写真は山吹とコスモス、十三重の石塔で知られる般若寺の近くからパチリと撮ったもの。菜の花の向こうに見える大屋根は東大寺大仏殿の屋根。奈良阪は奈良と京都の境にあたり、いわば奈良の北の玄関口。京街道、また伊賀街道が分岐し、古くから交通の要衝として栄えてきた。
周辺には翁舞で知られる奈良豆彦神社(ならつひこじんじゃ)、日本初の福祉事業史跡・北山十八間戸(きたやまじゅうはちけんと)、夕日観音など見どころも多い。家々が静かに軒を連ねる奈良阪界隈には、今も往時を偲ばせる街道の雰囲気が漂っている。
問題2 |
写真が撮られた場所からはずっと離れた山中で、修験道の行者が真言を唱えながら薬草を煮詰めてつくった真っ黒な薬。 |
正解は陀羅尼助(だらにすけ)。
奈良県南部、洞川(どろかわ)で健胃整腸剤として製薬が行われている伝統的な薬。キハダ、ゲンノショウコ、ガジュツなどを混ぜて作られ、真っ黒な色をしている。現在は丸薬だが、昔は竹皮に平たく延べ板状にして売られていた。

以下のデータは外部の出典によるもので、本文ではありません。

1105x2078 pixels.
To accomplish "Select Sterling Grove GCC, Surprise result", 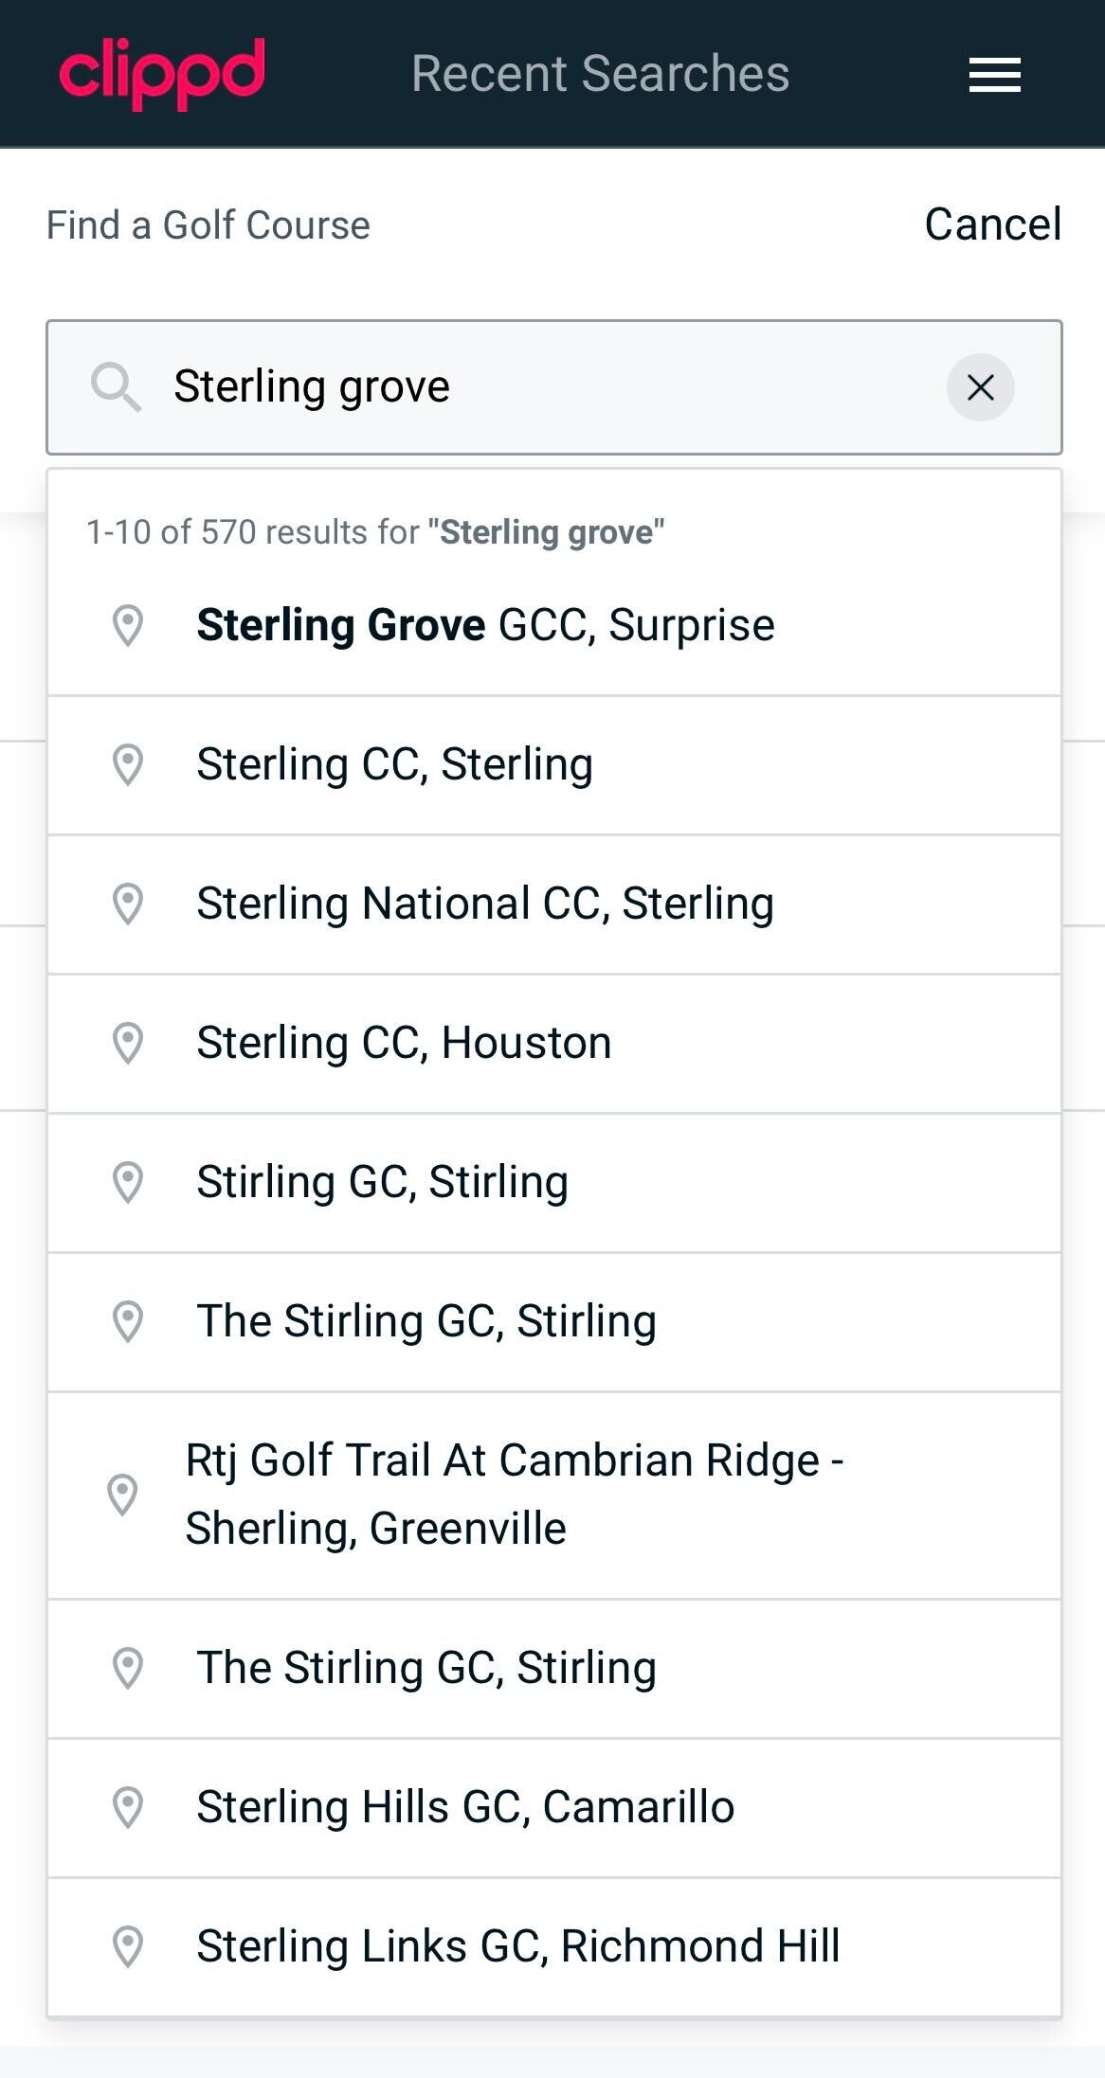I will coord(485,625).
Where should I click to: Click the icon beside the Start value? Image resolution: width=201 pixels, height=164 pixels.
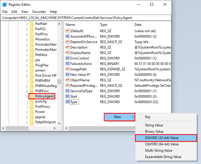tap(67, 97)
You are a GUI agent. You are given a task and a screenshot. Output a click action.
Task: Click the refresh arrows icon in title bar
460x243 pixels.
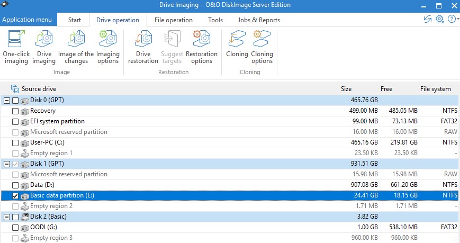click(428, 20)
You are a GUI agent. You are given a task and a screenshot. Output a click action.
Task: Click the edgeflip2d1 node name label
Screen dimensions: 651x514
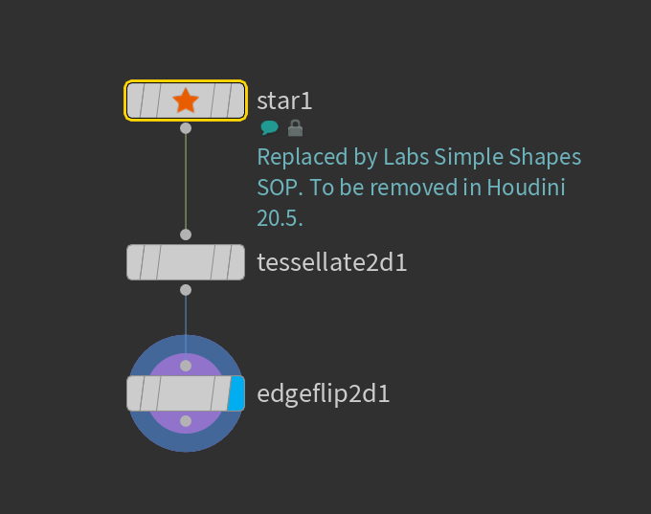click(323, 393)
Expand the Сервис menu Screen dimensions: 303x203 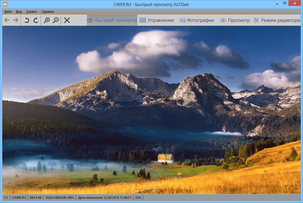click(x=32, y=11)
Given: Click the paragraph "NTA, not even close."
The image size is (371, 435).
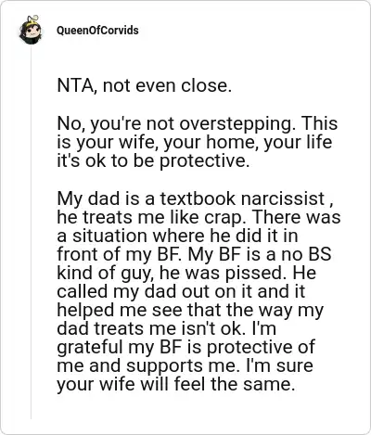Looking at the screenshot, I should click(145, 85).
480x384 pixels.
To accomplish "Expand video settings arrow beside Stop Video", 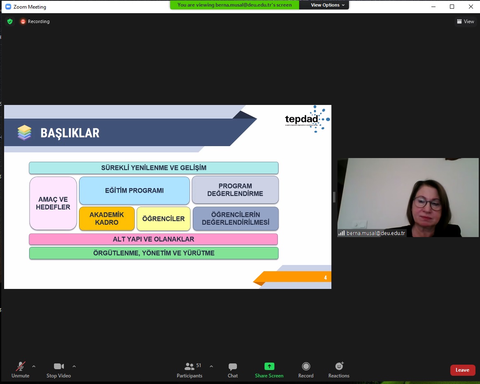I will tap(74, 366).
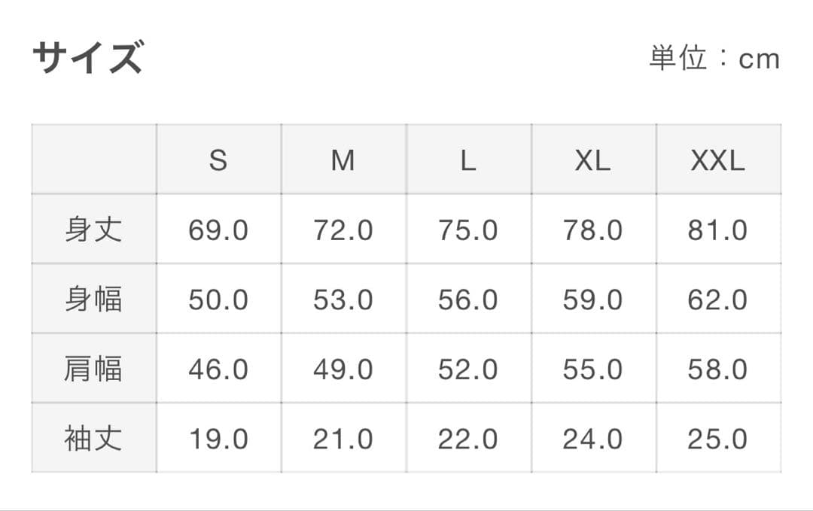
Task: Click the 肩幅 row label
Action: (93, 369)

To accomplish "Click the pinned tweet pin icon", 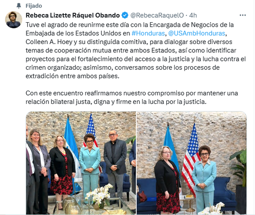I will [x=19, y=6].
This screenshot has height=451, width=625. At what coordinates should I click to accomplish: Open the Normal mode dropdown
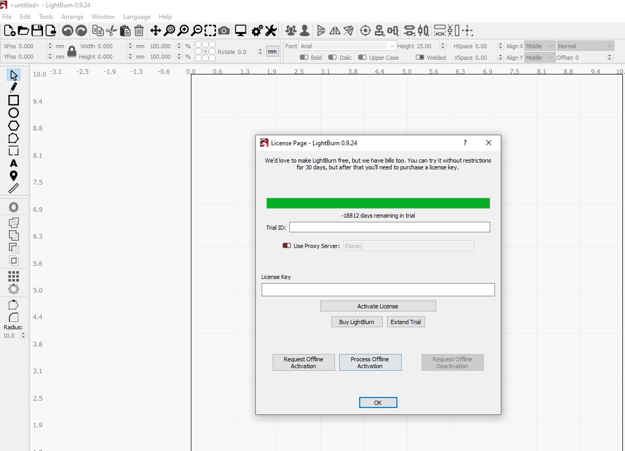point(585,46)
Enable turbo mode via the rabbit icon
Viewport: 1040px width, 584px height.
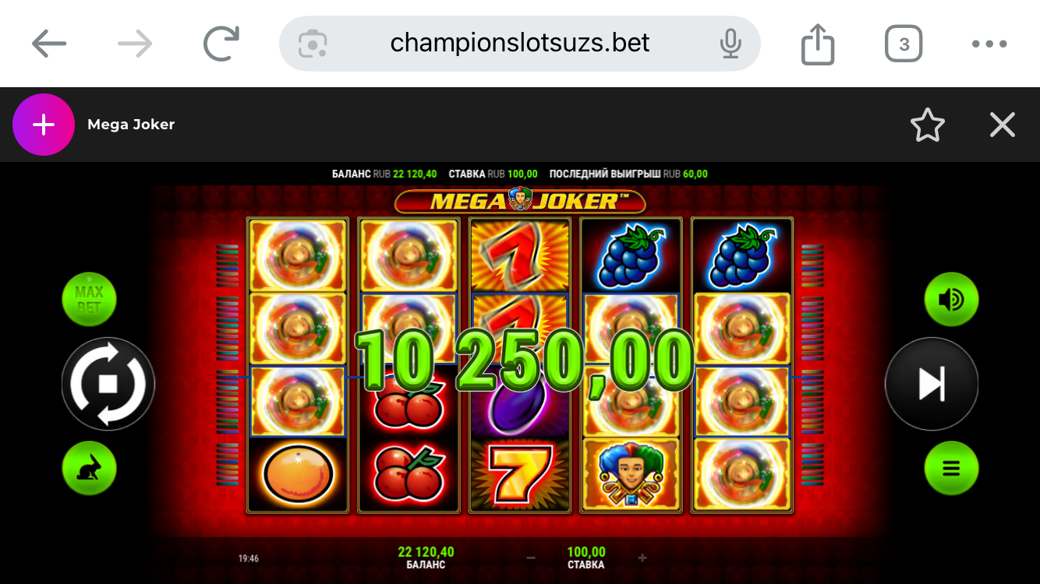(x=90, y=469)
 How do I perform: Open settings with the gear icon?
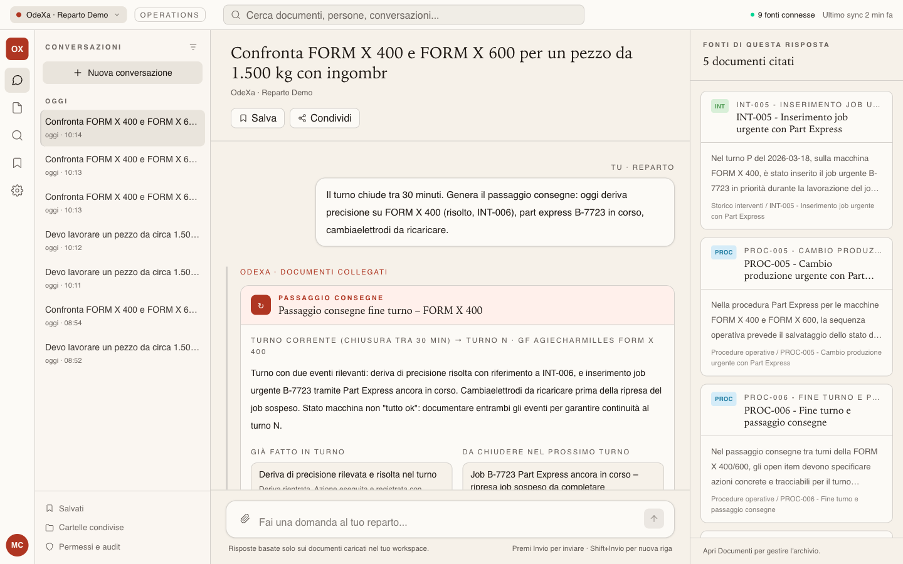click(17, 191)
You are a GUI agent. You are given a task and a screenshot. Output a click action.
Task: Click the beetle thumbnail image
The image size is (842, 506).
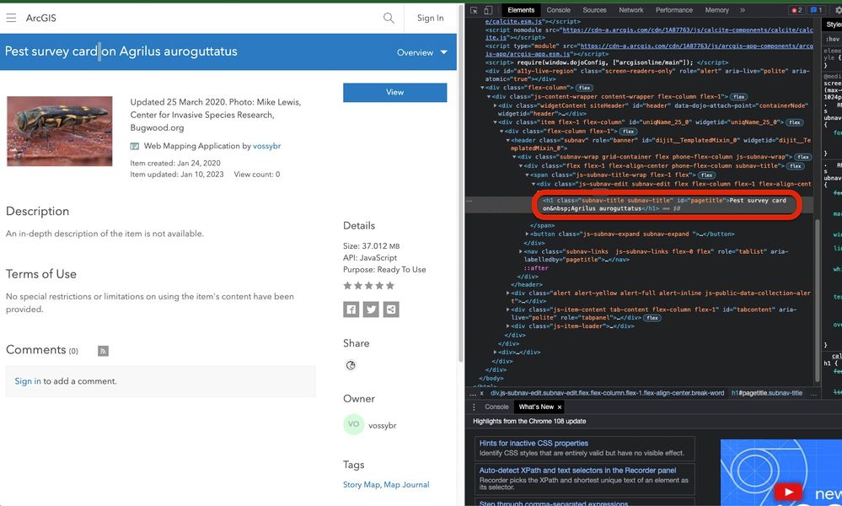[x=60, y=131]
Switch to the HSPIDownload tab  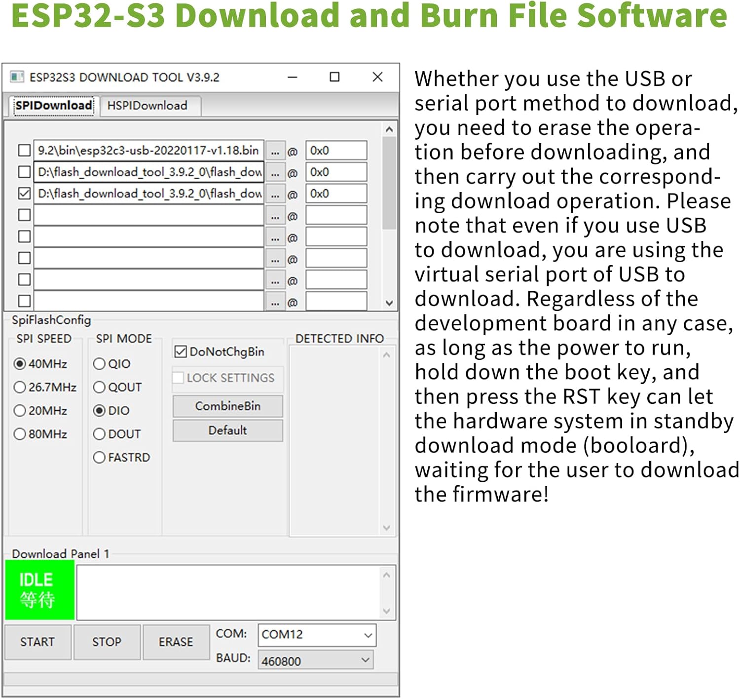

この薬はそもそも大峯や高野山などに修行する行者の間で作られていたもの。仏の真言である「陀羅尼」を唱えながら薬草を煮詰めていくため、この名前がついたという。1300年以前から伝わり、行者らが毎年大寒の日に作っていた。江戸時代には各地でこの薬が精製されたため、どれが本家本元の陀羅尼助なのか、大岡越前守に裁きを仰ぐ騒動まであったとか。ところで味の方はといえば、良薬口に苦しの言葉どおり、とても苦い!
問題3 |
最後はこの修験道の開祖について。 |
正解は役行者(えんのぎょうじゃ)。
名前を役小角(えんのおづぬ)といい、修験道(しゅげんどう)の開祖として今も全国の修験者(しゅげんじゃ)から崇敬を集める人物。その生涯は伝説に包まれており、文武天皇3(699)年、人を惑わすという弟子の讒言によって伊豆に流されたのが唯一残る記録(『続日本紀(しょくにほんぎ)』)である。言い伝えでは、罪を許された後、大宝元(701)年に世を去ったという。
小角が生まれたのは、舒名天皇の6(634)年、大和国南葛城郡茅原(現御所市茅原)で、生家は賀茂一族の流れを汲むという。長じて元興寺に修行に入り、大峯などの奥深く険しい山々で修行を重ねた。後世、小角が超人的な人間として語られるようになったのは、修験者たちが修験道の隆盛とともに彼を神格化していったため。小角が根本道場として定めた大峯、そして大峯奥駈道では、今も厳しい修行の場として戒律が守られ、また数々の役行者由縁の場が残されている。